Long expected US Federal Reserve’s October Policy Meeting

Long expected US Federal Reserve’s October Policy Meeting

Oct 31,2019

Long expected US Federal Reserve’s October Policy Meeting
 
The Federal Reserve (FED) is the central bank for the US. Every year, the FED typically holds eight meetings with about seven weeks apart to discuss its monetary policies and decide on their interest rates, followed by a statement from them regarding their prospect towards the economy. On the same day, a press conference led by the current FED’s Chairperson can also be expected to discuss their monetary policy stance and their plans to support the economy.
 
On Wednesday at 2.00 pm Eastern Time (ET), the FED held their 2nd last policy meeting for this year, with the press conference at 2.30 pm ET led by FED’s Chairman, Jerome Powell. During their meeting, the FED had decided to lower their interest rates by 25-basis point from a previous range of 1.75% – 2.00% to 1.50% – 1.75%. The reasoning behind the rate cut was to sustain economic activity expansion, improving labor market conditions, and most importantly, boosting inflation near its 2% objectives.

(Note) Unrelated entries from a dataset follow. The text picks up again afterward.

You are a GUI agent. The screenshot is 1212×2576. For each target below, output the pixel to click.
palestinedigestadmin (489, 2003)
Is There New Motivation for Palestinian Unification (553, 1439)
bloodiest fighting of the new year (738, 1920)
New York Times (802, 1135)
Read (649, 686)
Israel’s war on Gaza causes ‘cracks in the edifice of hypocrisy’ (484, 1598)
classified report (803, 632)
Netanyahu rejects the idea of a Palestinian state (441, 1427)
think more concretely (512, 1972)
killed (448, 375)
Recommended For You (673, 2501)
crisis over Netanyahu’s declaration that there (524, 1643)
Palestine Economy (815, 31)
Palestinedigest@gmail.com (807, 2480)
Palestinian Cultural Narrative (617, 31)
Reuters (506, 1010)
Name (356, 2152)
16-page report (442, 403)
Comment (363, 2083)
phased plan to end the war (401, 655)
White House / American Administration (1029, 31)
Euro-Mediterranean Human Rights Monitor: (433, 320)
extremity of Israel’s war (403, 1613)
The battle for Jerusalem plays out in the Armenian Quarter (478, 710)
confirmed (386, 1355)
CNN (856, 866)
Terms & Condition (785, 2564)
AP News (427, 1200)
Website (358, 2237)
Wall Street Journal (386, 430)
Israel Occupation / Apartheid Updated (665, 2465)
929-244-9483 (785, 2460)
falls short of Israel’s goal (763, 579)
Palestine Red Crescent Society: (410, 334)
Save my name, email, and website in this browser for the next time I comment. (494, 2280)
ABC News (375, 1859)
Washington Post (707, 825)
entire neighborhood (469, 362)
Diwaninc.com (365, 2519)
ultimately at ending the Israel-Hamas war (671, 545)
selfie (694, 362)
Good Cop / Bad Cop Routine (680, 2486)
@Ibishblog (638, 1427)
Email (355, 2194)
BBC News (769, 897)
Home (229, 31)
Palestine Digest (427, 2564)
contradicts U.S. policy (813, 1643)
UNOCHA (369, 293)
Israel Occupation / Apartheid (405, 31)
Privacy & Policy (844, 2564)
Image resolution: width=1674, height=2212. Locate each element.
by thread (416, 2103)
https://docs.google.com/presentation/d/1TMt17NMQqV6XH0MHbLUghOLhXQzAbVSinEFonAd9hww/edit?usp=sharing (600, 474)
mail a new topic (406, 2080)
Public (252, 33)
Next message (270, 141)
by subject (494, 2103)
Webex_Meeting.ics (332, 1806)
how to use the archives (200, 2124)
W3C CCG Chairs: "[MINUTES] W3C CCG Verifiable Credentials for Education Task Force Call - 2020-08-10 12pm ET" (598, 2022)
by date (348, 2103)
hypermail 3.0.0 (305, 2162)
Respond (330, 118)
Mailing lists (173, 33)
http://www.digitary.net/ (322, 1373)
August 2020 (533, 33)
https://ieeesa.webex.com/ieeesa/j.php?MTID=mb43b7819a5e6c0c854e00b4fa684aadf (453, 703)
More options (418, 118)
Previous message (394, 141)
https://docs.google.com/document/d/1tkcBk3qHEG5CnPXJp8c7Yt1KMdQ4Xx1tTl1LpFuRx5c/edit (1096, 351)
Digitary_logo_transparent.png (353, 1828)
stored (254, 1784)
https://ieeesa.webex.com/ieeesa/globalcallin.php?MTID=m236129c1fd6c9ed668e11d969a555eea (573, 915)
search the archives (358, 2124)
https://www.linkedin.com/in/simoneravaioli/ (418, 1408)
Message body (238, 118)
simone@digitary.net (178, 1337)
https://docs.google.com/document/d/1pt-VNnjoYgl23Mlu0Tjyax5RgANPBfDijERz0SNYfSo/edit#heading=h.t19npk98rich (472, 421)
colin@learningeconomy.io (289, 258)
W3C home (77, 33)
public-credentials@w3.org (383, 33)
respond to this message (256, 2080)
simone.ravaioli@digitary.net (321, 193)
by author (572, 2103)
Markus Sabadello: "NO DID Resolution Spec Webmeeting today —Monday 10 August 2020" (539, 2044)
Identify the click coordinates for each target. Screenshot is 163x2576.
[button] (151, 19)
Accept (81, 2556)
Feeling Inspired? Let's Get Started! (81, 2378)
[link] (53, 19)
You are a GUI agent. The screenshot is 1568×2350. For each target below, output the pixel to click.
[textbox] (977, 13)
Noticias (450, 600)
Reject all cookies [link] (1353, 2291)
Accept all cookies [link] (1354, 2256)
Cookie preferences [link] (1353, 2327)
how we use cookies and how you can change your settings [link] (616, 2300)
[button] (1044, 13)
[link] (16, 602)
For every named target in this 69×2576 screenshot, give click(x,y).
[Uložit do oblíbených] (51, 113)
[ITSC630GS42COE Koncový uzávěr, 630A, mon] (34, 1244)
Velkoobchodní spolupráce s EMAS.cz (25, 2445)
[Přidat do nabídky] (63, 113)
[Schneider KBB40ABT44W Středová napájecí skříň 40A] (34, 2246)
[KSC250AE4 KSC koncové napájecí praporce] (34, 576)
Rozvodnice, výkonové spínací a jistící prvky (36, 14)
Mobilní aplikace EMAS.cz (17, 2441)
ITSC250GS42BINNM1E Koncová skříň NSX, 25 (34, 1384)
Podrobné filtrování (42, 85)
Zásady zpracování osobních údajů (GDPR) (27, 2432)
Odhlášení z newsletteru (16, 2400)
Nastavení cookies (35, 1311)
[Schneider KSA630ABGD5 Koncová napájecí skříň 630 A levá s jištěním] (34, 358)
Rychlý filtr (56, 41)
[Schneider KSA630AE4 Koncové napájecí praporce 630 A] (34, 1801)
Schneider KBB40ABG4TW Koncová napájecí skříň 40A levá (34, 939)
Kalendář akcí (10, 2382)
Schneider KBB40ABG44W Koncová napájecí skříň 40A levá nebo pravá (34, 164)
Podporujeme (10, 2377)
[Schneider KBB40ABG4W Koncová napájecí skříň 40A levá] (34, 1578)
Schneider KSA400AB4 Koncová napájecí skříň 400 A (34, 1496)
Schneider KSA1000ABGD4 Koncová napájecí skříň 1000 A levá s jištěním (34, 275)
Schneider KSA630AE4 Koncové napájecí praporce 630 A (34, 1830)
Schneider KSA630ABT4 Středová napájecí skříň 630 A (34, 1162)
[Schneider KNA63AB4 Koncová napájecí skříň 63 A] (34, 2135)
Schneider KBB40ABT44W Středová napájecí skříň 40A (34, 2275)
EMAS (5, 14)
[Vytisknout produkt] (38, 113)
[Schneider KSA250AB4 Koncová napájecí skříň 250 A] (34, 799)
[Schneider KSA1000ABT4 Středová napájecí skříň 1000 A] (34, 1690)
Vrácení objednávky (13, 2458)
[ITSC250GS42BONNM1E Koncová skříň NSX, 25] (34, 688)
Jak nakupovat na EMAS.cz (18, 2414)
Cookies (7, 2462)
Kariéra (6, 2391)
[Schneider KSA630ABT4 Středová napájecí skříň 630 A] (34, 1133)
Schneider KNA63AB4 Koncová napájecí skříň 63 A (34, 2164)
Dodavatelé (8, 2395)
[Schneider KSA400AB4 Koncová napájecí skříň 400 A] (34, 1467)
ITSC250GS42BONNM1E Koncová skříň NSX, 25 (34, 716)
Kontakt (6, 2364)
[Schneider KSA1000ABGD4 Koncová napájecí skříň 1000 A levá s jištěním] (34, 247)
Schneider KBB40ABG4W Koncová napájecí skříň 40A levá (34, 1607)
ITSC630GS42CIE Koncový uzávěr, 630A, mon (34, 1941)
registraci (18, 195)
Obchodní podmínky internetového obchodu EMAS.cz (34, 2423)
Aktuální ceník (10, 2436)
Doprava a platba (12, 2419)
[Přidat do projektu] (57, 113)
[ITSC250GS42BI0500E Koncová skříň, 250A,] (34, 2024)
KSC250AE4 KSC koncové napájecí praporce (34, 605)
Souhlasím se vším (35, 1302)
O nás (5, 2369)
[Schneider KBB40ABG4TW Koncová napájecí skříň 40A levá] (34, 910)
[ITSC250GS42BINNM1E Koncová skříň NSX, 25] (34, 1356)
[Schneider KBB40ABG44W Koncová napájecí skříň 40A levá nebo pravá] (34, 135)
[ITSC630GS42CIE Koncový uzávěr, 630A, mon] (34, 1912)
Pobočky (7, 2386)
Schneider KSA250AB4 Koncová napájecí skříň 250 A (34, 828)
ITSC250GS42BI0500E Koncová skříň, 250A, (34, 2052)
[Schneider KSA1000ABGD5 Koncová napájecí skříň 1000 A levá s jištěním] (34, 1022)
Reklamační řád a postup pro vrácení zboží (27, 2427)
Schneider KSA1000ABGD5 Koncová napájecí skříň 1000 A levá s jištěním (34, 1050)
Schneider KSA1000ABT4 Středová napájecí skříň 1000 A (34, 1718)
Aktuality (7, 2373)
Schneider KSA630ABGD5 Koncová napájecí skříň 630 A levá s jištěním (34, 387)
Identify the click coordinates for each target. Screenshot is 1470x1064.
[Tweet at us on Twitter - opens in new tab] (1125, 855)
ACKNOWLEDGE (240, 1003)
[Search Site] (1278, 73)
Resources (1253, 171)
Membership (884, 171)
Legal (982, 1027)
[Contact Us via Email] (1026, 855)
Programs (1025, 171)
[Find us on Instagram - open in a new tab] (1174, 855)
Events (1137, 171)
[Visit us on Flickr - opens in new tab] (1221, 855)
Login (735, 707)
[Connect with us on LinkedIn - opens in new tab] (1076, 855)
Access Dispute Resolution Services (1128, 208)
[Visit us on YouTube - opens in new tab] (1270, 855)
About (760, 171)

The rate cut initially supported investors’ risk appetite, causing them to sell their safe-haven assets while entering into the dollar market. As the rate cut was already highly expected, investors were placing their bets on positive comments during FED’s Press Conference. However, during the conference, Chairman Powell deliver a somewhat dovish speech as compared to FED’s September policy meeting.

Powell addressed that the economy is still facing risks arising from global growth weakening as well as trade uncertainties. Besides, from their previous ‘wait-and-see’ approach, Powell now stated that the FED is not considering to raise the interest rates in the near term as they now see more evidence on the effects of a higher accommodative (looser) monetary policy. The change in tone compared to the previous meeting led to investors risk aversion, causing them to sell the dollar and buy back into safe-haven assets, causing the large shadows in XAUUSD (Gold), DXY (Dollar Index) & USDJPY currency pair’s technical chart.